### SUPPLIED MATERIAL
┄┄┄┄┄┄┄┄┄┄┄┄┄┄┄┄┄┄┄┄

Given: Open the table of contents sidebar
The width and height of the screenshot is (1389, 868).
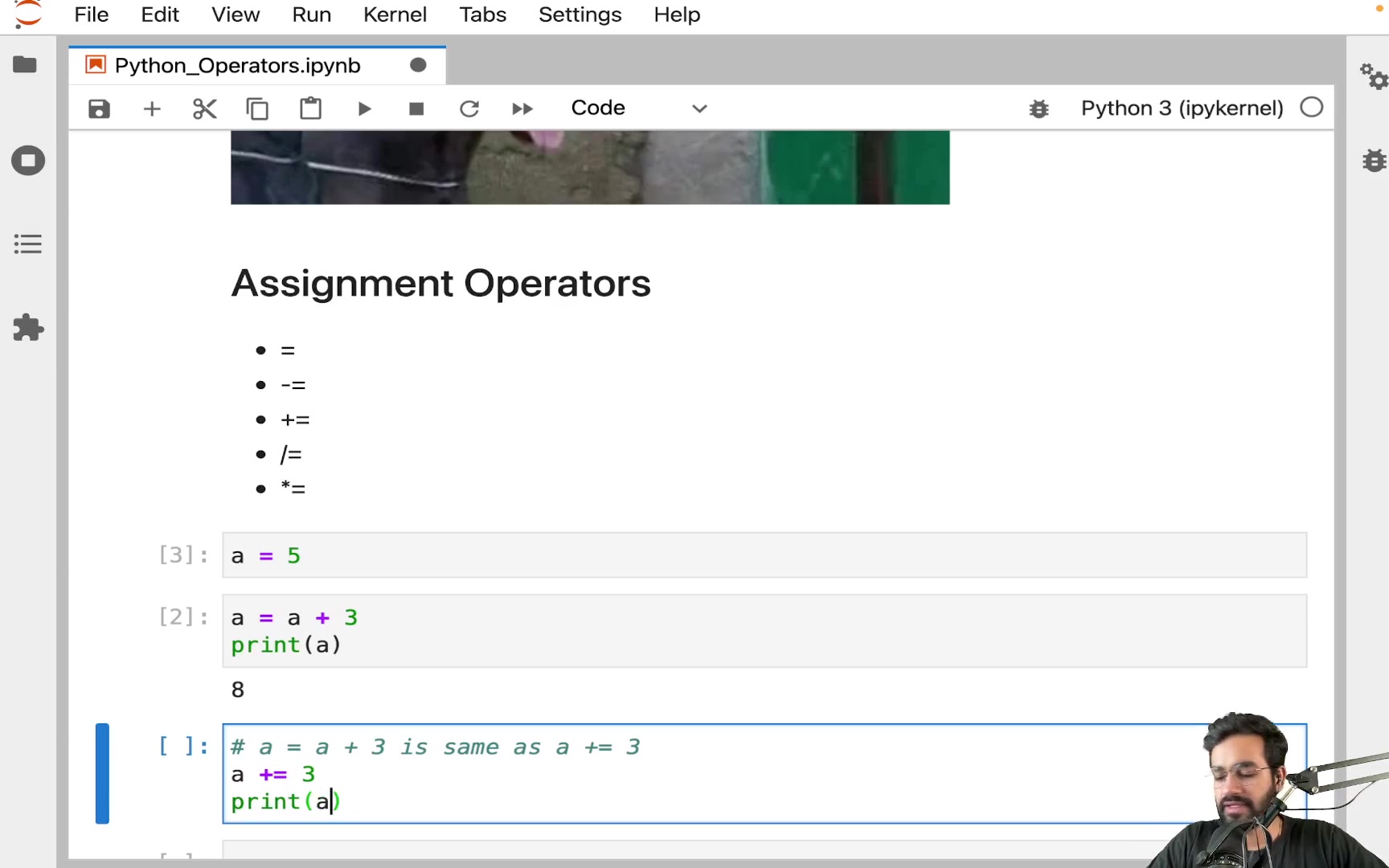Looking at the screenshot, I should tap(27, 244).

┄┄┄┄┄┄┄┄┄┄┄┄┄┄┄┄┄┄┄┄

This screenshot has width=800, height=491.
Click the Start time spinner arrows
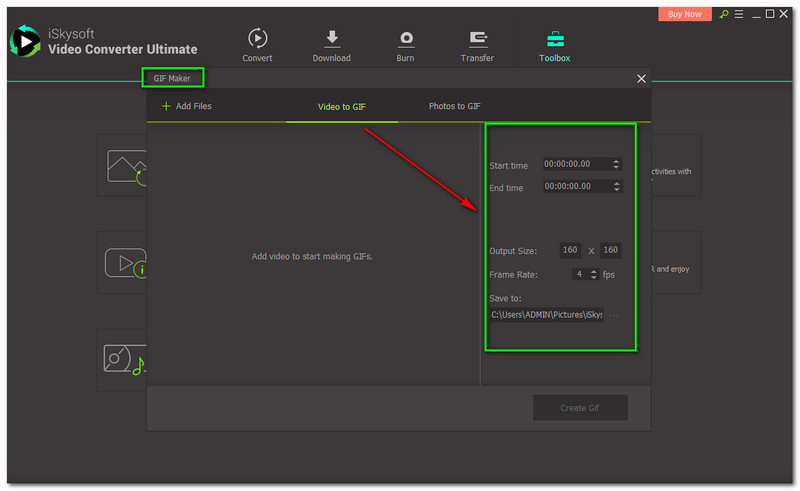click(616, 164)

┄┄┄┄┄┄┄┄┄┄┄┄┄┄┄┄┄┄┄┄

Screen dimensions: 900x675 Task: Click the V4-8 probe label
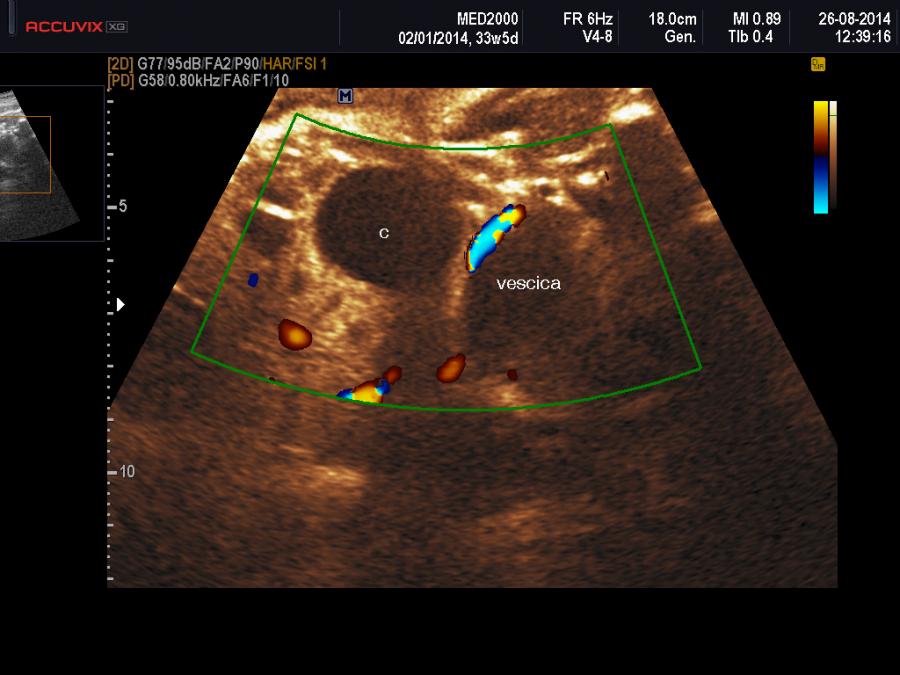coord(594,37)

┄┄┄┄┄┄┄┄┄┄┄┄┄┄┄┄┄┄┄┄

### TASK TO COMPLETE
Quote the lines from the one containing "Given: Open the table of contents sidebar" up to and including the one containing "Looking at the". Leave the pictures out.

### ANSWER FOR THIS EXERCISE
Given: Open the table of contents sidebar
The width and height of the screenshot is (1389, 868).
Looking at the screenshot, I should tap(27, 244).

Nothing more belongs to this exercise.